2°/ que, d’autre part, la cour d’appel, qui se déclare incompétente pour connaître de l’action dont elle est saisie, excède ses pouvoirs en statuant sur cette action ; qu’en déclarant irrecevables les demandes formées par le salarié visant à obtenir la nullité du licenciement, à tout le moins qu’il soit dit qu’il était sans cause réelle et sérieuse, et le paiement de dommages-intérêts pour licenciement nul, pour harcèlement moral, pour discrimination en raison du mandat électif et pour violation du statut protecteur, après s’être déclarée incompétente pour connaître de ces demandes, la cour d’appel a excédé ses pouvoirs, en violation des dispositions des articles 81 et 562 du code de procédure civile. »

Réponse de la Cour

9. En premier lieu, l’autorisation de licenciement donnée par l’inspecteur du travail ne fait pas obstacle à ce que le salarié fasse valoir devant les juridictions judiciaires tous les droits résultant de l’origine de l’inaptitude lorsqu’il l’attribue à un manquement de l’employeur à ses obligations.
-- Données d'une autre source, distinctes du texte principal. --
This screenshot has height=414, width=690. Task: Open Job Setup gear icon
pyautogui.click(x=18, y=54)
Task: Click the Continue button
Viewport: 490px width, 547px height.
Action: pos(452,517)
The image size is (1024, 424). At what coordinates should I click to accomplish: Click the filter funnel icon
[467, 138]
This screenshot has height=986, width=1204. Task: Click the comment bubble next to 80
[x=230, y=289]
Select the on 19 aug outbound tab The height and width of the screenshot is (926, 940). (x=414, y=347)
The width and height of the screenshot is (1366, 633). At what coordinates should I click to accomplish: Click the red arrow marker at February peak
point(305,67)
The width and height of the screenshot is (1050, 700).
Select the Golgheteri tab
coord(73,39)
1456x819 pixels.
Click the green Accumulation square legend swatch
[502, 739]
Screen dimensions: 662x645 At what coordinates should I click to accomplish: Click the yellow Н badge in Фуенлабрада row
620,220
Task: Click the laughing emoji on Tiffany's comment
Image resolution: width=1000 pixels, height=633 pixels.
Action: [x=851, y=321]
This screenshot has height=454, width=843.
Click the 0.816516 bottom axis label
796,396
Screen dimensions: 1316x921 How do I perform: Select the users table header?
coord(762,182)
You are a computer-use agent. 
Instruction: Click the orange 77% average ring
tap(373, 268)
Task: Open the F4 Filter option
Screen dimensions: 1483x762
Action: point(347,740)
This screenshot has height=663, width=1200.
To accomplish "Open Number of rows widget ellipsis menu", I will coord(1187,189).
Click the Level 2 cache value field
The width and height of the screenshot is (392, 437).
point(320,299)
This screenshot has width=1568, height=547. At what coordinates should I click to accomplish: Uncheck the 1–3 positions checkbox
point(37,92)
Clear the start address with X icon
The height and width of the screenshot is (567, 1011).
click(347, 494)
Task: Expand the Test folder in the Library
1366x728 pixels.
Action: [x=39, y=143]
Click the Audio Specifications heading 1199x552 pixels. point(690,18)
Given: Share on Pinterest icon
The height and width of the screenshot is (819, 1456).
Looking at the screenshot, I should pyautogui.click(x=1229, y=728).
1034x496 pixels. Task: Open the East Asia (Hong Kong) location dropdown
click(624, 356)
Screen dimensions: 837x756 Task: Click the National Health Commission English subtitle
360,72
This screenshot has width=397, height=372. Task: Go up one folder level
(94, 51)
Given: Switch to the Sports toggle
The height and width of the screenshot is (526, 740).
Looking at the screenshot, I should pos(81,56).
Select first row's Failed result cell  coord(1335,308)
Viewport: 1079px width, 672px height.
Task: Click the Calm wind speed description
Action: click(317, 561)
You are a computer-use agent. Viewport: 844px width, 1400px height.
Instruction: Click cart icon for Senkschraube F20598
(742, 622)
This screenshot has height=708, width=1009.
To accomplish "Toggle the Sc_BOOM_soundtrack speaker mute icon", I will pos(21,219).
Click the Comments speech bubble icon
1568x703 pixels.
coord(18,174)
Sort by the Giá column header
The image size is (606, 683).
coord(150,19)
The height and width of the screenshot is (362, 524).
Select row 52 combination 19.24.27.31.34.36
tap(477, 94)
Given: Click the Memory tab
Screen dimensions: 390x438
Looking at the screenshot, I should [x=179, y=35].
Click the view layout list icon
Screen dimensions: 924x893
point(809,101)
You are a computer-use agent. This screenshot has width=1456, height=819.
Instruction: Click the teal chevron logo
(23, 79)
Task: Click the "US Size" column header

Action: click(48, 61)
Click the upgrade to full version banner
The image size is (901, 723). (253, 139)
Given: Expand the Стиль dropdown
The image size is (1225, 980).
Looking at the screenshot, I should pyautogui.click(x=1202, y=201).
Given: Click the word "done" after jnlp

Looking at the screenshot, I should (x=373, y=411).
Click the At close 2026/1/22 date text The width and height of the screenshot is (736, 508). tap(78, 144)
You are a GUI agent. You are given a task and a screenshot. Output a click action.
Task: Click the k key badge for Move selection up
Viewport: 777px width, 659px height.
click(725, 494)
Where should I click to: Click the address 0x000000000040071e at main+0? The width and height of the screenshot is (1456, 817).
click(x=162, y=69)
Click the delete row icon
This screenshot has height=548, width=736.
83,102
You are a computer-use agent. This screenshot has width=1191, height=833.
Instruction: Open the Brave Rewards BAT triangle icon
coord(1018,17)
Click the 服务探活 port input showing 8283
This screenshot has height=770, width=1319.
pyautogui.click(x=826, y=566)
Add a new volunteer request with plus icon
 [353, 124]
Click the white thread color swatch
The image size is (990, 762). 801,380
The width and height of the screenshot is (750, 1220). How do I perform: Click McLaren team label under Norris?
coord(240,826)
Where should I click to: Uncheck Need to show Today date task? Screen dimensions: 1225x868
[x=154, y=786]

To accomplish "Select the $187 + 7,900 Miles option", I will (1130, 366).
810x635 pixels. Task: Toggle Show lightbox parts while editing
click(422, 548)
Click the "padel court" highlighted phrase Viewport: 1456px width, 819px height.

A cet égard, si le juge ne peut, sans violer le principe de la séparation des pouvoirs, se prononcer sur une demande de résiliation judiciaire postérieurement au prononcé du licenciement notifié sur le fondement d’une autorisation administrative de licenciement accordée à l’employeur, il lui appartient, le cas échéant, de faire droit aux demandes de dommages-intérêts au titre de l’absence de cause réelle et sérieuse ou de la nullité du licenciement ainsi que d’ordonner le remboursement par l’employeur aux organismes intéressés des indemnités de chômage.

10. Les motifs par lesquels le ministre du travail exclut tout lien avec le mandat pour autoriser le licenciement d’un salarié protégé sont le soutien nécessaire de sa décision et s’imposent, en vertu de la séparation des pouvoirs, au juge judiciaire.

11. Ayant retenu que la décision du ministre du travail autorisant le licenciement du salarié pour inaptitude avait expressément conclu que le comportement du supérieur hiérarchique ayant fait l’objet de l’alerte effectuée par le salarié n’était pas constitutif d’un harcèlement et que la rétrogradation invoquée par le salarié comme mesure de rétorsion à la suite de cette alerte n’était pas constituée et relevé que le salarié se fondait exclusivement sur ces éléments au soutien de ses demandes au titre de la discrimination syndicale et du harcèlement moral, la cour d’appel en a déduit exactement, ces motifs étant le soutien nécessaire de la décision du ministre autorisant le licenciement en l’absence de tout lien avec le mandat, que le juge judiciaire ne pouvait, en vertu du principe de la séparation des pouvoirs, statuer sur les manquements allégués par le salarié au soutien de ses demandes de dommages-intérêts et de nullité du licenciement.

12. En second lieu, en déclarant irrecevables les demandes du salarié comme se heurtant à l’autorité de la chose décidée par le ministre du travail, la cour d’appel, qui n’a pas statué au fond, n’a pas excédé ses pouvoirs.

13. Le moyen n’est, dès lors, pas fondé.